Comparative Biochemistry and Physiology Part B: Biochemistry and Molecular Biology
Comparison of age-related differences in expression of antioxidant enzyme mRNA and activity in various tissues of pigs
Introduction
Reactive oxygen species play different positive roles in vivo, being involved in energy production, phagocytosis, cell growth and intercellular signaling regulation. Reactive oxygen species may be also highly damaging, as they can attack biological macromolecules, namely, lipids, protein and DNA, induce oxidation and cause membrane damage, enzyme inactivation and DNA damage (Valko et al., 2004). When the level of ROS exceeds the antioxidant capacity of the cell, the intracellular redox homeostasis is altered and oxidative stress ensues (Halliwell, 1999). Biological antioxidants are natural molecules which can prevent the uncontrolled formation of free radicals and activated oxygen species, or inhibit their reactions with biological structures (Hayes and McLellan, 1999, Chaudiere and Ferrari-Iliou, 1999). Intracellular antioxidants include low molecular scavengers of oxidizing species, and enzymes which degrade superoxide and hydroperoxides. Intracellular AOEs are considered to play a major role to protect against ROS-mediated cell and tissue injury. The main AOEs include dismutases such as superoxide dismutases (SOD) and catalases (CAT), which do not consume cofactors, and peroxidases such as selenium-dependent glutathione peroxidases (GPx) in animals. On the other hand, newborn mammals experience a transition of leaving a hypoxic uterine for a relative hyperoxic environment (Rickett and Kelly, 1990).
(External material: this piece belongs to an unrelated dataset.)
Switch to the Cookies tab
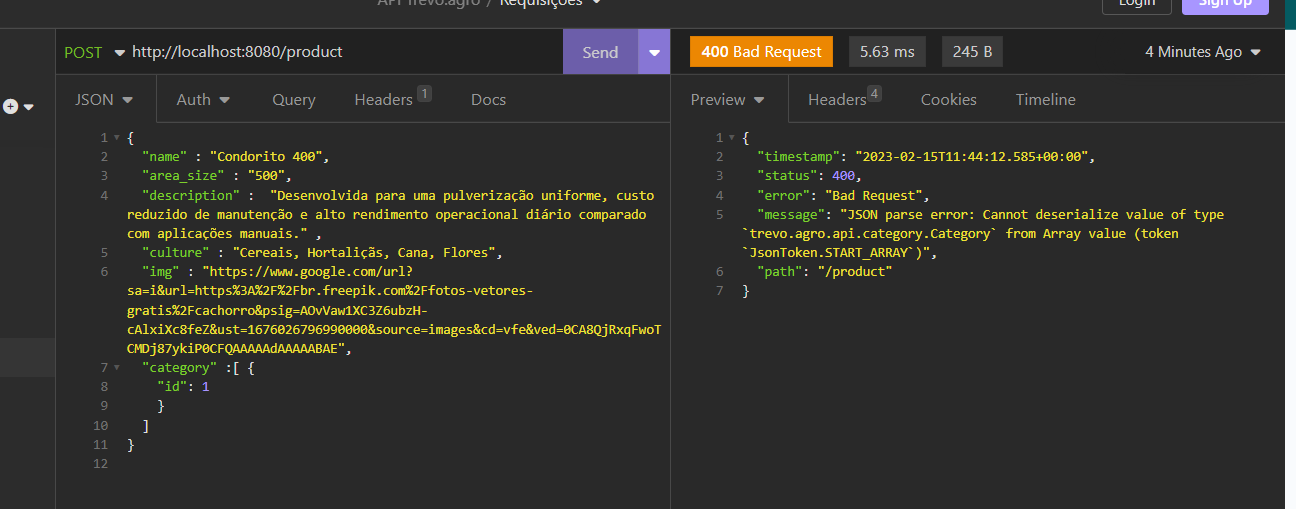The width and height of the screenshot is (1296, 509). 948,100
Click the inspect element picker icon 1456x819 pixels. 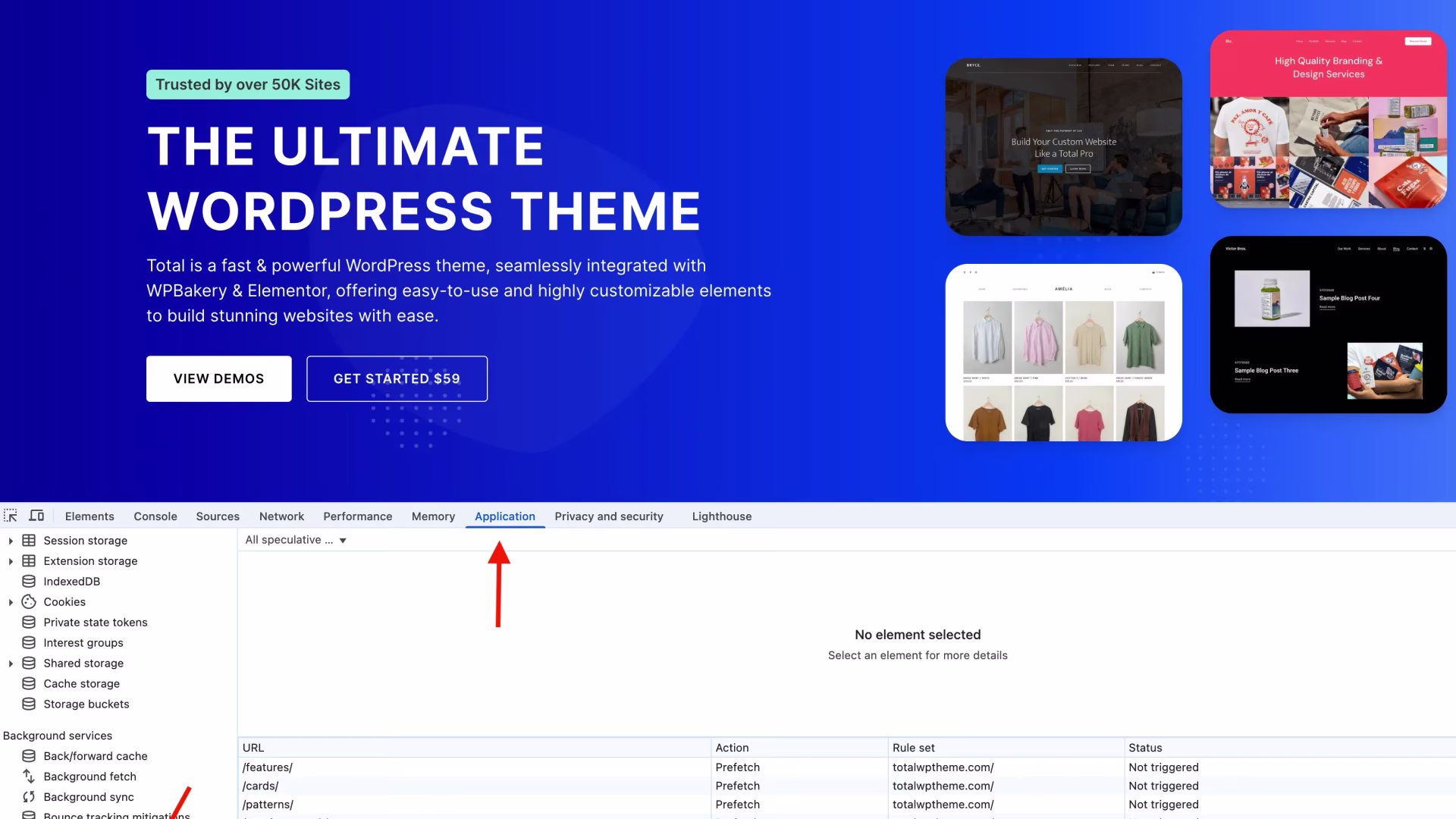pyautogui.click(x=11, y=516)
The drastic change of the environmental oxygen concentration, along with a rapid neonatal growth, poses a significant oxidative stress on these newborns and necessitates the development of antioxidant defense systems to cope with the expected increases in free radicals production (Frank and Sosenko, 1987). It has been widely believed that intracellular GPx, SOD and CAT are an important part of these systems (Mishra and Delivoria-Papadopoulos, 1988, Sohal et al., 1990). Numerous studies have revealed biochemical mechanisms and tissue-specific functions of intracellular antioxidant enzymes GPx, CAT and SOD. At present it has not been well studied whether antioxidant enzymes expression in different growing phases pigs is developmentally regulated.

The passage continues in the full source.